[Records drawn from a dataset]
· · · · · · ·
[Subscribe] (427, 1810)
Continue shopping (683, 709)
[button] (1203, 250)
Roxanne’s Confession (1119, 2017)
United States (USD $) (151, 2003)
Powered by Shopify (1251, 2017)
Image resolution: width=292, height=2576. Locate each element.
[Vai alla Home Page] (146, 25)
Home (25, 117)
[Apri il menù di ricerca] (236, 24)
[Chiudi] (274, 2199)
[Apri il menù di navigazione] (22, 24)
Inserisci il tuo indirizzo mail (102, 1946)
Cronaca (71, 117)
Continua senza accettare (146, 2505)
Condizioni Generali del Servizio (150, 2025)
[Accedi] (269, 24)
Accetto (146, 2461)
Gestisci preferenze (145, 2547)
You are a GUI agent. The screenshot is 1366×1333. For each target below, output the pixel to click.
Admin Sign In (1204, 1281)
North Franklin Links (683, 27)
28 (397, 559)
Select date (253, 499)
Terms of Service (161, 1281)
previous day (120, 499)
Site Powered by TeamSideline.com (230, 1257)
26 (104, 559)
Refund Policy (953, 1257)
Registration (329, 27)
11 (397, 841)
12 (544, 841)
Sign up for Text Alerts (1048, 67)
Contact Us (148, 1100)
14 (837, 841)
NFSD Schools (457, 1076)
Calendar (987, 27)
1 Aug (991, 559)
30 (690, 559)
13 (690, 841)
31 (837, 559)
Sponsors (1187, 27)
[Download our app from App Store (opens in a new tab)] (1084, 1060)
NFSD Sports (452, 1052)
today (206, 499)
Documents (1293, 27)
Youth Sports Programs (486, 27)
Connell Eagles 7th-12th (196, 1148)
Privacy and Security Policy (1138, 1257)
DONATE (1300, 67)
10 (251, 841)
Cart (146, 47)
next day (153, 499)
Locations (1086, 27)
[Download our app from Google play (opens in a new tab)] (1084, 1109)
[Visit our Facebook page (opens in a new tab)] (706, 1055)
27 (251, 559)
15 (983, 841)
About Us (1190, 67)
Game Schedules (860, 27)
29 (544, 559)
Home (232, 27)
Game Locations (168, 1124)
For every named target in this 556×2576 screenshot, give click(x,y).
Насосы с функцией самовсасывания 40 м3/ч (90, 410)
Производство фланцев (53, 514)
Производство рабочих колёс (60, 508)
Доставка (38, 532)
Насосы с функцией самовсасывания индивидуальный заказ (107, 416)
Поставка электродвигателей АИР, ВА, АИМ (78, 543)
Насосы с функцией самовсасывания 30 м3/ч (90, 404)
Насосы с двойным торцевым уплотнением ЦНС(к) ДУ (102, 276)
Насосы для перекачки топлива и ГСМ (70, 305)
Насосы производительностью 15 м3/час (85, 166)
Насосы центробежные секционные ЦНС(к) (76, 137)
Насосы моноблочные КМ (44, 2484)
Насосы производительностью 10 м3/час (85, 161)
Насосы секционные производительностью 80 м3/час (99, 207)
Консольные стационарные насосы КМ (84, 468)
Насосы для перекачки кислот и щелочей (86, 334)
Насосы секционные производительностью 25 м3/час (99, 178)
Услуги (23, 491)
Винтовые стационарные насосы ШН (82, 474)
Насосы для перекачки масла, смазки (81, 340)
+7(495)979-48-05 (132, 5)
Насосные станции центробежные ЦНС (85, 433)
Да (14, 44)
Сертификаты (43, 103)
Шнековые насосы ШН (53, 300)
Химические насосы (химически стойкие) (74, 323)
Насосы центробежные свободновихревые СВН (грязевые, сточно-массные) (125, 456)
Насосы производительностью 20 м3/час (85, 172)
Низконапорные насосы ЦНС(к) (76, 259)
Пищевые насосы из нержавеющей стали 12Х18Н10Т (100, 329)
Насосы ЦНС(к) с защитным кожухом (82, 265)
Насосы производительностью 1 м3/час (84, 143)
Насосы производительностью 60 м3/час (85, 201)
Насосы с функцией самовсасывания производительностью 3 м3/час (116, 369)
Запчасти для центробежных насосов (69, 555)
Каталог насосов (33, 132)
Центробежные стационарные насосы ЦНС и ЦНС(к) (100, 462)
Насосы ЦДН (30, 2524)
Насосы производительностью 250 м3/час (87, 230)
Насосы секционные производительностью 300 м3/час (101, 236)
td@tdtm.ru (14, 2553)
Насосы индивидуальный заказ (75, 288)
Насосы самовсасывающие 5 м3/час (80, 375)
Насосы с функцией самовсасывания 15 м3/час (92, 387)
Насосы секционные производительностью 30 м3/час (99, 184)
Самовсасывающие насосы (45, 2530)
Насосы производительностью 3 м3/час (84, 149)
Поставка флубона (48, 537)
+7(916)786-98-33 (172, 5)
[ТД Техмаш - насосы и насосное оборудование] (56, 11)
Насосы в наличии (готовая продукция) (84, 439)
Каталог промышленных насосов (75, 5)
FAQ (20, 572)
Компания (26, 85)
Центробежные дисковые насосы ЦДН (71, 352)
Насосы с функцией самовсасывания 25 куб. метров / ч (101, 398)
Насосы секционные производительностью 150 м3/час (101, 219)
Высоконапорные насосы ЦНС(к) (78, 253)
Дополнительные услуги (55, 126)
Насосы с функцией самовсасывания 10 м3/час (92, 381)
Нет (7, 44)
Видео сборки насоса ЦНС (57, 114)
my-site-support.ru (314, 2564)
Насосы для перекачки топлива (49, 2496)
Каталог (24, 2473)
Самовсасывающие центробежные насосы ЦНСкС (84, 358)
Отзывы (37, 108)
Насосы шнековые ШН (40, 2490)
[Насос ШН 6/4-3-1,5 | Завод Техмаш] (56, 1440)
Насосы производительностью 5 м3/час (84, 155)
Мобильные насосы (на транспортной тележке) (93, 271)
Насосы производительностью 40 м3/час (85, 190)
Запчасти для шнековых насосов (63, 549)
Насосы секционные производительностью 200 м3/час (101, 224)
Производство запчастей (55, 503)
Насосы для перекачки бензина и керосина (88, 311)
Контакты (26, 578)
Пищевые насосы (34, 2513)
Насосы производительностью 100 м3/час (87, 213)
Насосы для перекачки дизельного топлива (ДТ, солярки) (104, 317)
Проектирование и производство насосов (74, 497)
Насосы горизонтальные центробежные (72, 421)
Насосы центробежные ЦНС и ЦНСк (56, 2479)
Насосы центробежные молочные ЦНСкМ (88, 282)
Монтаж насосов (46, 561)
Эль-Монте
· · · · · · ·
# WHAT THE TASK ASKS
Where a line of the entries contains the word "Policy", count it, then state the total and nothing else.

# EXERCISE RESPONSE
2